例えば、(2019)蘇05知初1122号事件では、裁判所は訴訟を提起する前の権利者の保全申請に基づいて保全措置を講じて、被疑侵害製品に対して、現場での撮影を実施し、調書を作成し、保全した証拠を破壊または移転してはならないことを被疑侵害者に明確に通知した。しかし、一審において、裁判所は訴訟前に保全された被疑侵害製品に対して現場検証を行ったところ、被疑侵害者より保全場所を移転されたことを発見し、被疑侵害製品と係争特許との技術対比を行うことができず、被疑侵害製品が係争特許の保護範囲に入るか否かという重要な事実は究明できなかった。そのため、一審判決では証拠妨害規則を適用し、被疑侵害製品が係争特許の保護範囲に入ると推定した。

上記の事例から見れば、裁判所が証拠妨害規則を適用して、侵害行為の成立に関わる権利者の主張を直接推定するポイントは、裁判所より保全された被疑侵害製品における係争特許の技術的特徴に対応する部分が、被疑侵害者の妨害行為によって完全に破壊または除去され、保全したときの証拠に基づいて侵害行為が成立するかどうかを判定することはできないものの、権利者より提出した初歩的な証拠及び事件におけるその他の証拠に基づいて、侵害行為が成立する蓋然性が高いことにある。
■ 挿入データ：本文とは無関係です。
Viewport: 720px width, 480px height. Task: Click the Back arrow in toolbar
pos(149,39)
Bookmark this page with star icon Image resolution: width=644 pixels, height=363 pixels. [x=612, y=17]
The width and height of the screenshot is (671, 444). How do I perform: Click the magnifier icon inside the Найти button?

(2)被疑侵害者の立証妨害行為が侵害判定に影響を与えない場合、依然として事件における証拠に基づいて侵害判定を行う

被疑侵害者は裁判所が保全した証拠に対して破壊、移転などの妨害行為を行ったが、その立証妨害行為は被疑侵害製品における係争特許の関連技術的特徴と対応する部分を破壊していない場合、または裁判所が証拠保全した写真や動画に基づいて、または事件における他の証拠と合わせて、侵害判定することができる場合、裁判所は侵害行為の成立を直接推定しなく、事件における証拠及び保全した証拠と合わせて、係争特許との対比を行った上で侵害判定を行う。

例えば、(2018)沪民終438号事件において、裁判所は、被疑侵害者の保管不届きで証拠物が毀損されたが、保全した動画と写真に基づいて技術対比を実施できるため、客観的な事実を尊重すべき、立証妨害規則を適用しないと判断した。
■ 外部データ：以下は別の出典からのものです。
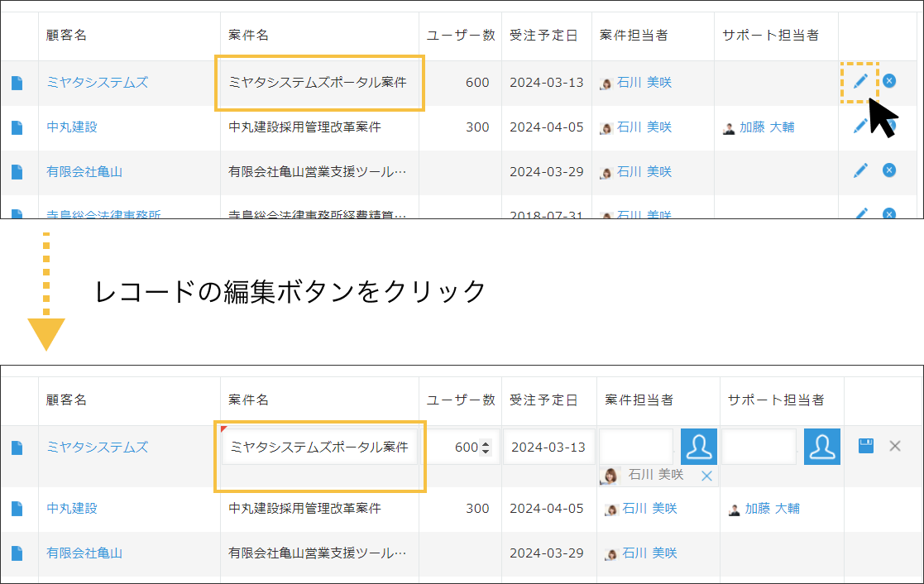The image size is (924, 584).
Task: Delete the 中丸建設 row with the blue X icon
Action: pyautogui.click(x=888, y=125)
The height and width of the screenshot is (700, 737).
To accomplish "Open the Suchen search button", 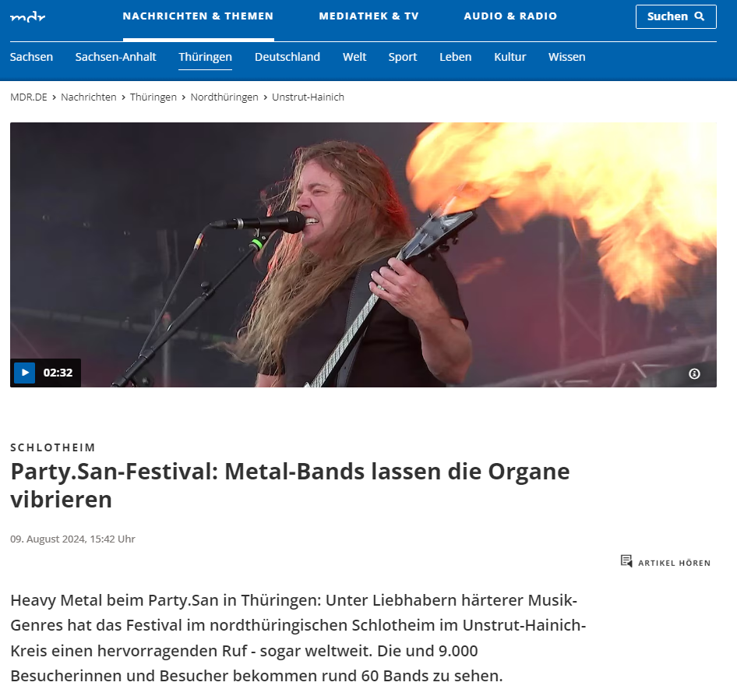I will click(676, 16).
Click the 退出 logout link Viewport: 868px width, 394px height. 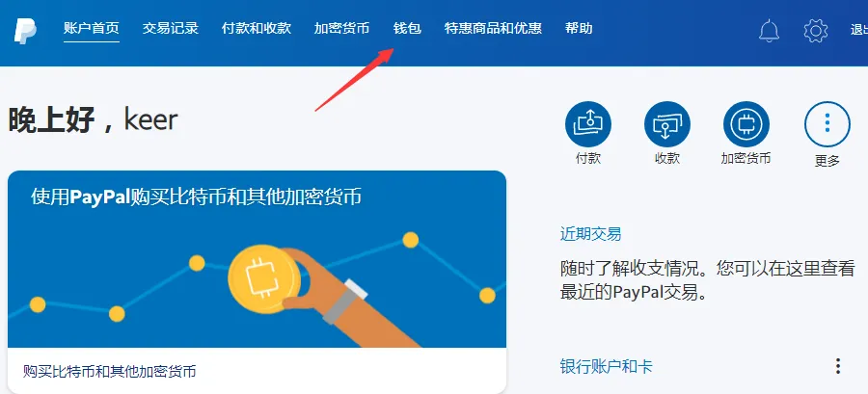tap(859, 30)
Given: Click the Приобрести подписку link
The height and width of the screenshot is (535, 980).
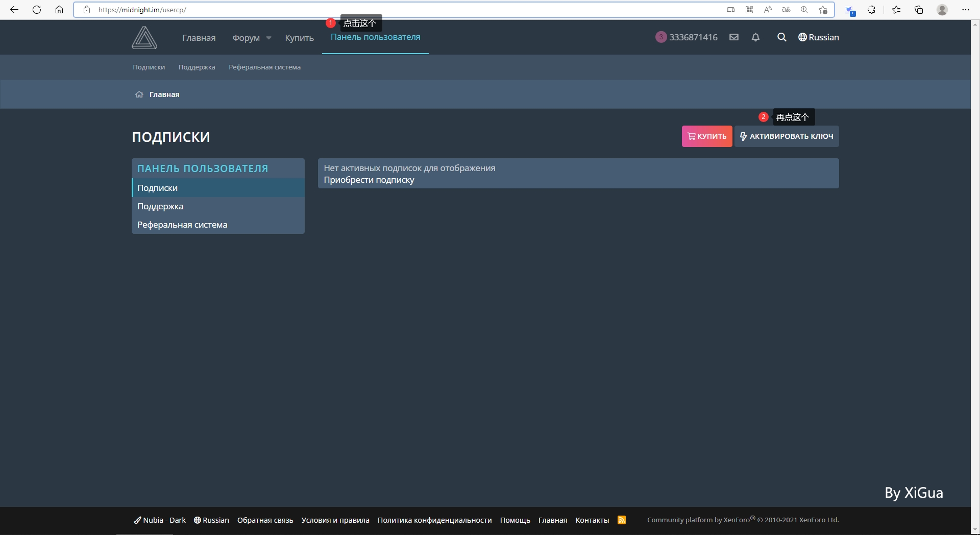Looking at the screenshot, I should click(369, 180).
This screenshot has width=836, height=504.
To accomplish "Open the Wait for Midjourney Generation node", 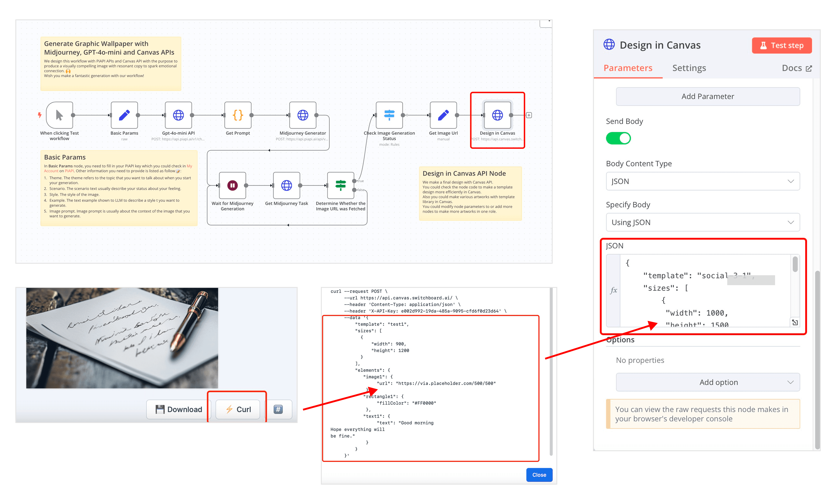I will 232,186.
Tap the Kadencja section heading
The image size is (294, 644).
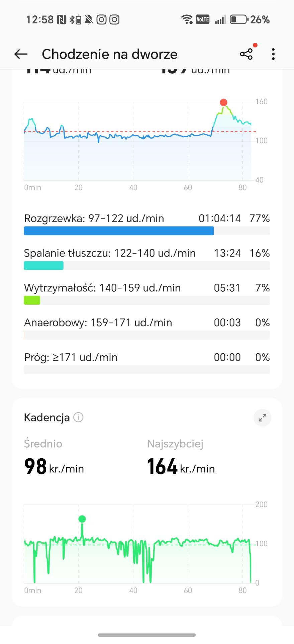coord(47,418)
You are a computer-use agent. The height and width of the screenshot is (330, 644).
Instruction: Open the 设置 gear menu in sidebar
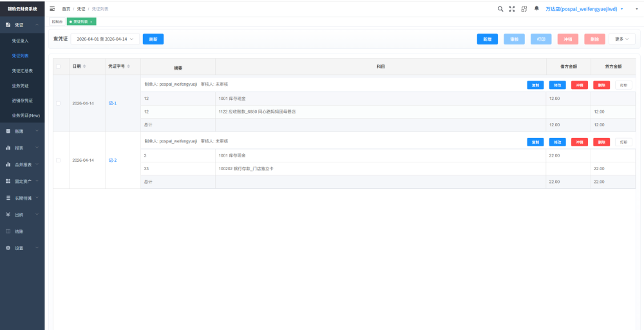coord(8,248)
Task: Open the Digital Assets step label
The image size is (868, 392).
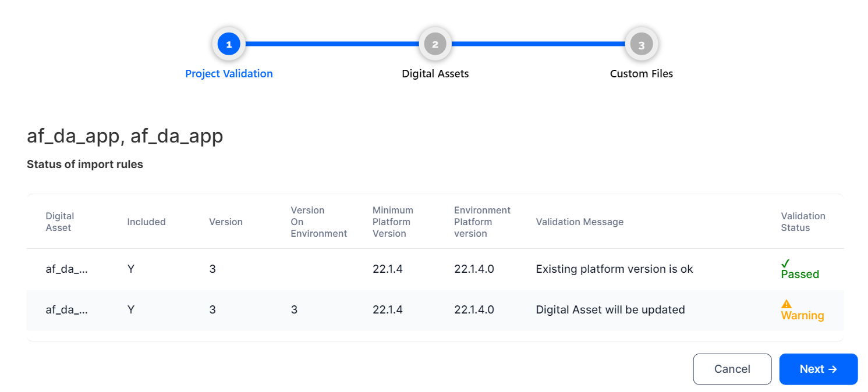Action: coord(435,74)
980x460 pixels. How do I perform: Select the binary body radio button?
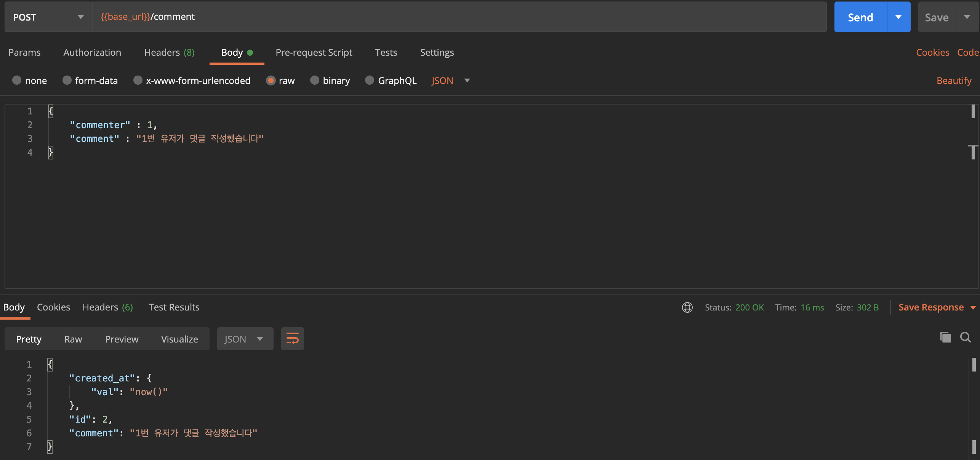[x=315, y=80]
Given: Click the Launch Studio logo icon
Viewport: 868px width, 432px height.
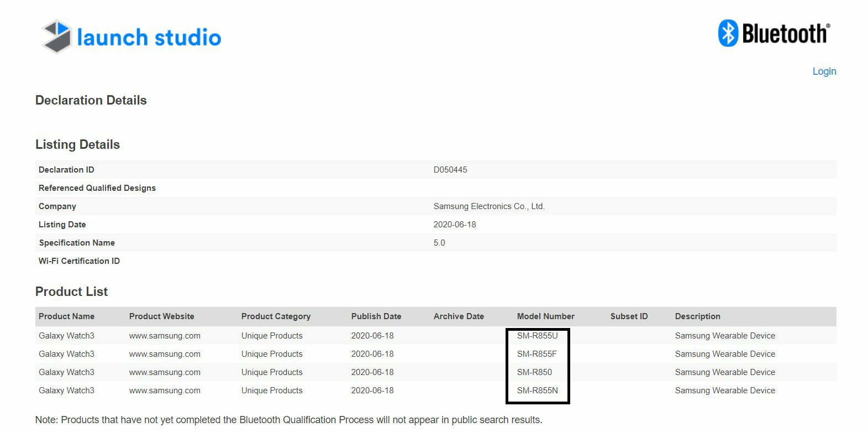Looking at the screenshot, I should pyautogui.click(x=56, y=37).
したがって、すべての立証妨害行為に対して立証妨害規則を適用できるわけではなく、裁判所の保全した証拠が汚染、破壊されたが、裁判所は事件における証拠及び客観的事実に基づいて侵害行為を判定できる場合、依然として事件における証拠及び客観的事実に基づいて判断する。

(3)司法懲戒

民事訴訟法第114条の規定によれば、訴訟参加人またはその他の者に次のいずれかの行為がある場合に、裁判所は情状の軽重に応じて過料、拘留に処することができる。犯罪に構成する場合、法により刑事責任を追及する。(一)重要な証拠を偽造し、又は隠滅し、裁判所による事件の審理を妨害する行為。
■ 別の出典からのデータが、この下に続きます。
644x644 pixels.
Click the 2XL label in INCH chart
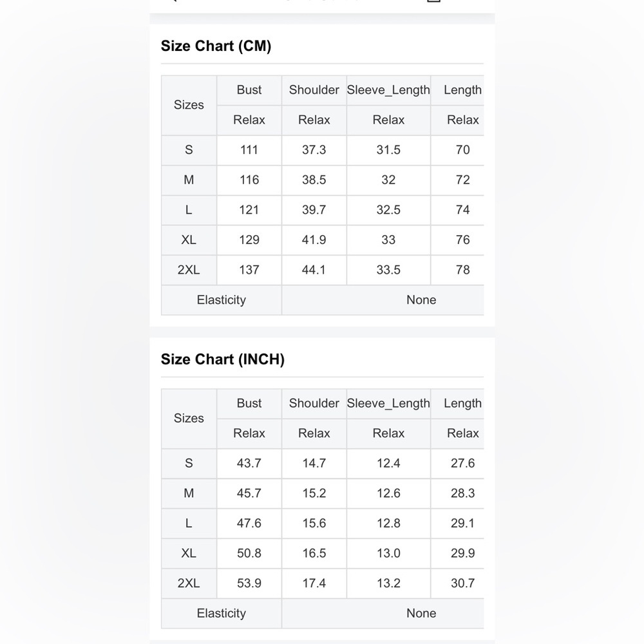pos(189,583)
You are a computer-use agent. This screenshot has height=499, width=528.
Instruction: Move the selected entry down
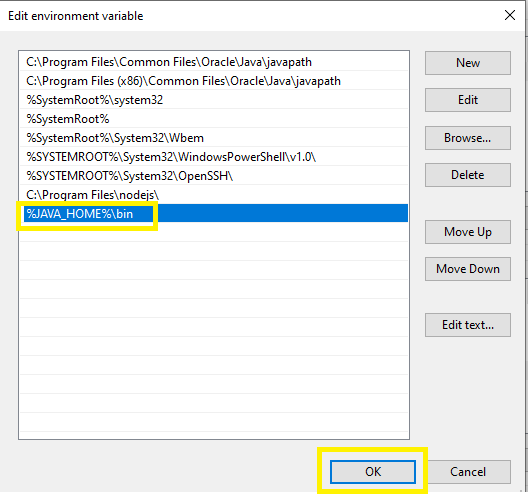(468, 269)
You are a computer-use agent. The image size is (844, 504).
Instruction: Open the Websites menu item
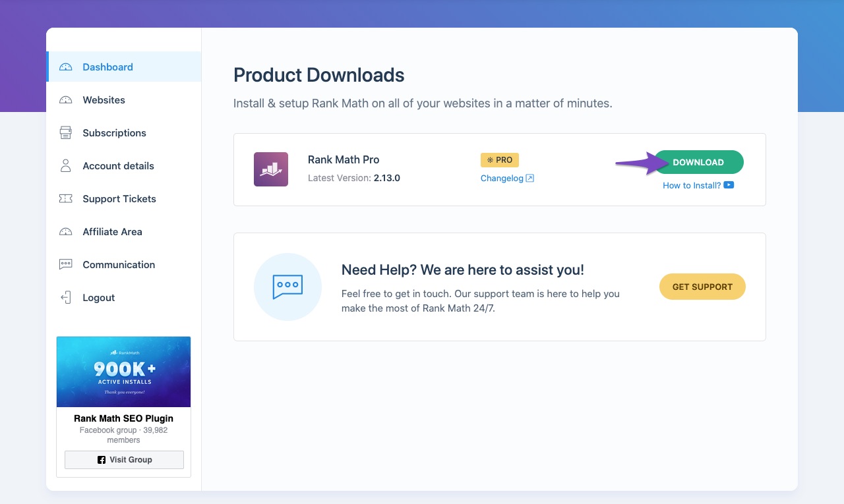(x=104, y=100)
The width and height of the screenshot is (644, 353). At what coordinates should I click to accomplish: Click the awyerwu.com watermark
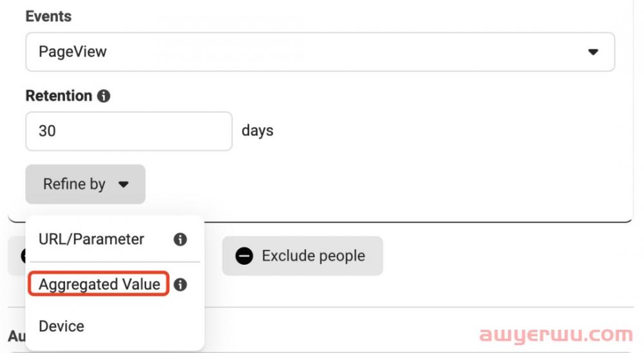[x=556, y=335]
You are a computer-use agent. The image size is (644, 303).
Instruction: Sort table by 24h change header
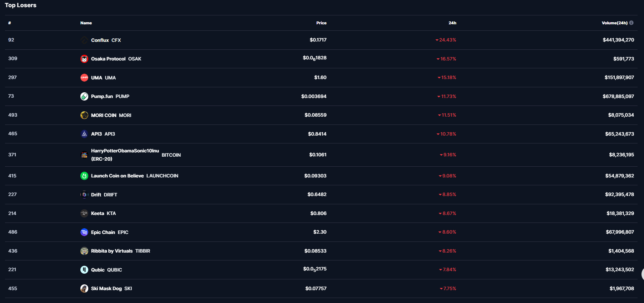pyautogui.click(x=452, y=23)
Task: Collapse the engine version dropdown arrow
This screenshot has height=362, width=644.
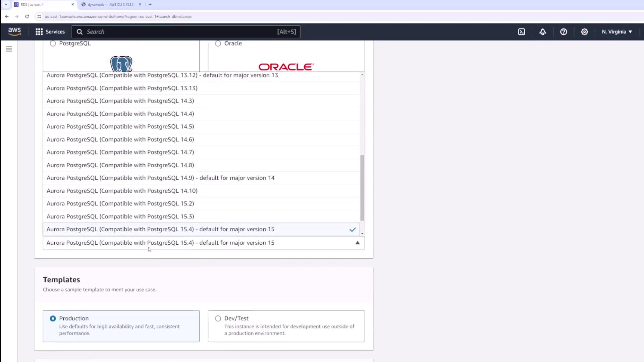Action: [x=358, y=243]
上記の規定に基づいて、民事事件におけるすべての立証妨害行為に対して司法懲戒を処することができる。特許権侵害紛争事件において、特許権侵害行為を判定する際の立証妨害行為に対して司法懲戒を与えた事例が比較的に多い。裁判所は被疑侵害者の立証妨害行為に対して、侵害行為が成立するかを推定する根拠とするだけでなく、その行為に対して司法懲戒を与え、罰金を科する。

例えば(2019)蘇05知初1122号、(2020)蘇05司懲1号事件において、裁判所は被疑侵害者が侵害行為に関する証拠を移転し、証拠の滅失を招いた行為に対して、被疑侵害行為が特許権侵害に該当すると認定し、原告が主張した賠償額を全額支持しただけではなく、同時に、被疑侵害者が無断で訴訟前に保全した証拠を移転し、証拠の滅失を招いた民事訴訟を深刻に妨害する行為に対して司法懲戒を与え、罰金20万元を科した。一方、最高裁判所による(2021)最高法知司懲罰1号事件では、被疑侵害者は最終的に侵害行為に該当しないと判断されたが、一審の経過に実施した立証妨害行為について、最高裁判所は依然として司法懲戒を与え、20万元の高額罰金を科したと判決した。

(4)懲罰的賠償

「民法典」の施行と第4次「特許法」改正に伴い、特許権侵害行為についても懲罰的賠償制度が導入された。「特許法」及び法釈(2021)4号「最高人民法院による知的財産権侵害民事事件の審理における懲罰的賠償の適用に関する解釈」(以下「懲罰的賠償司法解釈」という)の関連規定によると、懲罰的賠償の2つの適用条件は侵害の故意と侵害の情状深刻である。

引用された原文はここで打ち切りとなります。